Actually, when my kids were younger, I suffered silently through the crafts hoping they wouldn’t notice my innate disgust for all things sequined. When they could finally create cool stuff independently and I just had to cheer them on, I’m pretty sure the heavens opened and I heard the angels sing. God knows what we can handle and, as only He can, He has blessed me with a youngest child who likes science experiments more than crafts. When the others are grown and have moved out, our will be a science-experimenting, board-game playing, craft-free existence. Ah, bliss!
In the meantime, my 3 youngest daughters and I took a daylong oil painting class. I went with the intention of muddling through while enjoying their happiness. But, it turns out that I love oil painting more than my craftaholics do! It was like messy color-filled therapy. I was trying to follow the instructions of the teacher but got lost in the pure joy of manipulating the paint on the canvas. I came out of my trance to find the teacher talking to me and my hands covered with paint. Good thing there wasn’t a principal’s office to send me to.
I had so much fun that I promised to buy myself oil painting supplies as a graduation present. With the gift card my son and his family gave me for Christmas, I even splurged and got my dream easel, a full-sized wooden French field easel. After about a million years (really, less than a week), my easel arrived and it was everything I ever dreamed it would be.
And so it came to be that I sat there, my supplies arranged around me, facing a blank canvas, trying to decide what I would like to paint. I knew I wanted to paint a landscape but with God’s glorious creation all around me, I felt like a kid in a candy shop. The decision was exciting but overwhelming. I finally settled on painting a photo I had taken at Mount Pisgah State Park after a sudden rain. I started painting and realized that mixing the colors is an art in and of itself. I’ve begun the painting but am unsatisfied with my color choices.
The beautiful thing about oil is that you can come back to it later and keep tweaking it until you’ve gotten the result you wanted. It’s the perfect reflection of my own feelings on life. Each year, actually each day, is like a blank canvas. I face it with the hope and expectation of a child on Christmas morning (I am an eternal optimist).

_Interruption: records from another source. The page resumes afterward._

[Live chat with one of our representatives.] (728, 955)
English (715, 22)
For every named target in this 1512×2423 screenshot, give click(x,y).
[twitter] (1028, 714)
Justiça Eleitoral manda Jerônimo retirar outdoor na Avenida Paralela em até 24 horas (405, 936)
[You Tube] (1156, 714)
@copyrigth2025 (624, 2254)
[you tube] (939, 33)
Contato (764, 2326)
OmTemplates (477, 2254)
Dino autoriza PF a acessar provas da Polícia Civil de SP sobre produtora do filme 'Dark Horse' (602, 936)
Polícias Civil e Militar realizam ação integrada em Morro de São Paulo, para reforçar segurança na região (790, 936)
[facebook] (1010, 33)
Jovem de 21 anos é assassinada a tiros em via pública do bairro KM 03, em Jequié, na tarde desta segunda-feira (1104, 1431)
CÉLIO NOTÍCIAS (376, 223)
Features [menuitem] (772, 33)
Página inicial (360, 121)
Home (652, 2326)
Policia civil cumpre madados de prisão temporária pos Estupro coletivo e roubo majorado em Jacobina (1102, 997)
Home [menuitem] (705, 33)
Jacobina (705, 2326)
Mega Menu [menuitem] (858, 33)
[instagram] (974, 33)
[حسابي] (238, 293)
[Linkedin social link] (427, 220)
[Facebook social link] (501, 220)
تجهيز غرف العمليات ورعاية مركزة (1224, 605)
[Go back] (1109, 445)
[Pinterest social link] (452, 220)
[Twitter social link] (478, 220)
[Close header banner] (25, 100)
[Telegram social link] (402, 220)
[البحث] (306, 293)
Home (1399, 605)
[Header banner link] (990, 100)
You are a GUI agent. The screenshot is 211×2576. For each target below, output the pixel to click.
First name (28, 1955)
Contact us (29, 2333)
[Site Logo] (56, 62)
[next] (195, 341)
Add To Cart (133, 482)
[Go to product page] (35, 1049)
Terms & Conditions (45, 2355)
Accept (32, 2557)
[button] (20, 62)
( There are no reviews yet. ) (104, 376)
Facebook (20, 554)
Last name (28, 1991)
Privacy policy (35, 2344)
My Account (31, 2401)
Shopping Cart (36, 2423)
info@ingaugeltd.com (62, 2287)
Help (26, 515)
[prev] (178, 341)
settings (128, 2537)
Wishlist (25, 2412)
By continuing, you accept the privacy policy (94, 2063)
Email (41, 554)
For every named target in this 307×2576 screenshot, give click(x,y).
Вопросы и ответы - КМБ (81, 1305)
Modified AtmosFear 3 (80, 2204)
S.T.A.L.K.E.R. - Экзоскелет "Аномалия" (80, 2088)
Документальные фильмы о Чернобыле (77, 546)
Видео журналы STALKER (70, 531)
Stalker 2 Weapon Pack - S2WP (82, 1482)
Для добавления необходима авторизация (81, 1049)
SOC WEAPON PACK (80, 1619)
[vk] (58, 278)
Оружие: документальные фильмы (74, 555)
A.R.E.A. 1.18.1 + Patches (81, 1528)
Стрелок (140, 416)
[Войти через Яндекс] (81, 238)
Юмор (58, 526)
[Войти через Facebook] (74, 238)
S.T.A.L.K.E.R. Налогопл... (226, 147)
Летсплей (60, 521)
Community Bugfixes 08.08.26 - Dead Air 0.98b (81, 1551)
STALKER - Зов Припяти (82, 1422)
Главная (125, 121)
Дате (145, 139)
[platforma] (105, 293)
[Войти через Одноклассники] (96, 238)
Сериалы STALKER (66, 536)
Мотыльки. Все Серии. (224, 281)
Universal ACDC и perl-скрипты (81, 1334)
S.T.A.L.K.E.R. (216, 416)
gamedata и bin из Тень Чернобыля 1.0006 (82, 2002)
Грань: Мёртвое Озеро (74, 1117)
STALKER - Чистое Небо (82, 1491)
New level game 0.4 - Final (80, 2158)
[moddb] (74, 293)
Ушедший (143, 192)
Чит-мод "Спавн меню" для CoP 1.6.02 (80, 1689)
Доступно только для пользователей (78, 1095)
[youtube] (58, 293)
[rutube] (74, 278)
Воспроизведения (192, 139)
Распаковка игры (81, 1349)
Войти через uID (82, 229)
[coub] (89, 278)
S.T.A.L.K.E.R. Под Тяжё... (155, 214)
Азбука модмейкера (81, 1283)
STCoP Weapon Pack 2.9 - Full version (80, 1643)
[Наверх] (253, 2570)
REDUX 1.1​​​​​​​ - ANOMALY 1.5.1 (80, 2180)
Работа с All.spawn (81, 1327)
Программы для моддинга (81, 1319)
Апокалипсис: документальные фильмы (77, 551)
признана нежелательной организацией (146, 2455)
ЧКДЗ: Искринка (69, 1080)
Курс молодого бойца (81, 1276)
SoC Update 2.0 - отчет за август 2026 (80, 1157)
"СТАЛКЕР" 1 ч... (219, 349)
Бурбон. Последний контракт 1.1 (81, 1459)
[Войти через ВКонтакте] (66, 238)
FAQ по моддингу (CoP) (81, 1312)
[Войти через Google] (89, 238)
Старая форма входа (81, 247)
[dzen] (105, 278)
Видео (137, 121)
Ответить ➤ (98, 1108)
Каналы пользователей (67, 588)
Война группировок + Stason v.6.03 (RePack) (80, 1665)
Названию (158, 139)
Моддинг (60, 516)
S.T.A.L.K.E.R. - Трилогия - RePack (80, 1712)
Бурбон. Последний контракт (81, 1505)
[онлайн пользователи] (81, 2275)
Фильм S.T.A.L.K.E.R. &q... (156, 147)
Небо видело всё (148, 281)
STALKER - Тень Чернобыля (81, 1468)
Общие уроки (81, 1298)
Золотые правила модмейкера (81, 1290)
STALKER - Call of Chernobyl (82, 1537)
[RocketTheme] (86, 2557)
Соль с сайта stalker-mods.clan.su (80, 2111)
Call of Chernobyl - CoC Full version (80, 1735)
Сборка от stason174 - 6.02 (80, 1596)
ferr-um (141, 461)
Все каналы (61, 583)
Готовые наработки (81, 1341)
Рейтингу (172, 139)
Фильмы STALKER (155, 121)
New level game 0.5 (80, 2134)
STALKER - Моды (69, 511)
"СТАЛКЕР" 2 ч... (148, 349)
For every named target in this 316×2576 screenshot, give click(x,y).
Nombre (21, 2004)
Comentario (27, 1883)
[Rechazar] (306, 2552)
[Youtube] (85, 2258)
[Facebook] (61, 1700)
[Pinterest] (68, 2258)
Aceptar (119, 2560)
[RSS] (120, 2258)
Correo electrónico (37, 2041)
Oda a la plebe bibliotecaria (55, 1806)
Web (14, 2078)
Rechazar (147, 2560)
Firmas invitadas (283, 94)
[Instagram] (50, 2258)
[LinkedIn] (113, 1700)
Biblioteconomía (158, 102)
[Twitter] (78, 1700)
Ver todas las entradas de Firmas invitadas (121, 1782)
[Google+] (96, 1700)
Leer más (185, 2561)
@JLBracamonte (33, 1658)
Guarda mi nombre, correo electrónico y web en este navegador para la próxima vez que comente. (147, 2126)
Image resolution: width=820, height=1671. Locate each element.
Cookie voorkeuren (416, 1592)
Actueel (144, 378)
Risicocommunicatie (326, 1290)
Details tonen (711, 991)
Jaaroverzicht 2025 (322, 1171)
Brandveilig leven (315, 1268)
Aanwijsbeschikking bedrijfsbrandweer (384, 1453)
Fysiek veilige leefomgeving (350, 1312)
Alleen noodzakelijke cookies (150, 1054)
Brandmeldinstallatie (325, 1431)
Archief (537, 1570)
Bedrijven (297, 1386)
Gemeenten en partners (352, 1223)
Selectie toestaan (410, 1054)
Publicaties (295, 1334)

But then I make mistakes or someone splatters yuck in my life. I get upset, usually yell and cry over the phone to my family therapists (read sisters), then shrug it off and come back to the canvas to try again. I can do this because the artist of all creation is still in control of my life.
Knowing God has my back allows me the privilege of splashing the colors on the canvas on my life with reckless abandon knowing that the end result will be something He has made beautiful.